It looks like the documentation on the web is not up to date or is
truncated for some reason. The documentation in the source code does
indeed continue:

>    If `continuous=True` is passed, continuous actions (corresponding to the throttle of the engines) will be used and the
>    action space will be `Box(-1, +1, (2,), dtype=np.float32)`.
>    The first coordinate of an action determines the throttle of the main engine, while the second
>    coordinate specifies the throttle of the lateral boosters.
>    Given an action `np.array([main, lateral])`, the main engine will be turned off completely if
>    `main < 0` and the throttle scales affinely from 50% to 100% for `0 <= main <= 1` (in particular, the
>    main engine doesn't work  with less than 50% power).
>    Similarly, if `-0.5 < lateral < 0.5`, the lateral boosters will not fire at all. If `lateral < -0.5`, the left
>    booster will fire, and if `lateral > 0.5`, the right booster will fire.
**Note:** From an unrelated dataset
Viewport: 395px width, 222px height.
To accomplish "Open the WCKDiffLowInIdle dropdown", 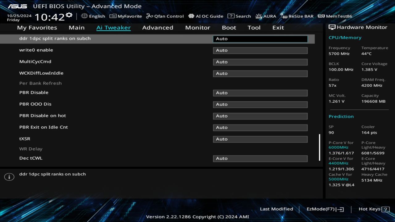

Again, the throttle scales affinely
>    from 50% to 100% between -1 and -0.5 (and 0.5 and 1, respectively).
>    `gravity` dictates the gravitational constant, this is bounded to be within 0 and -12.
>    If `enable_wind=True` is passed, there will be wind effects applied to the lander.
>    The wind is generated using the function `tanh(sin(2 k (t+C)) + sin(pi k (t+C)))`.
>    `k` is set to 0.01.
>    `C` is sampled randomly between -9999 and 9999.
>    `wind_power` dictates the maximum magnitude of wind.

So, you can indeed provide a harder challenge to the agent, by using
continuous=True and/or enable_wind=True . Like usual, they thought of
my concern.

This appears to roughly be the full documentation of the LunarLander
environment (v2).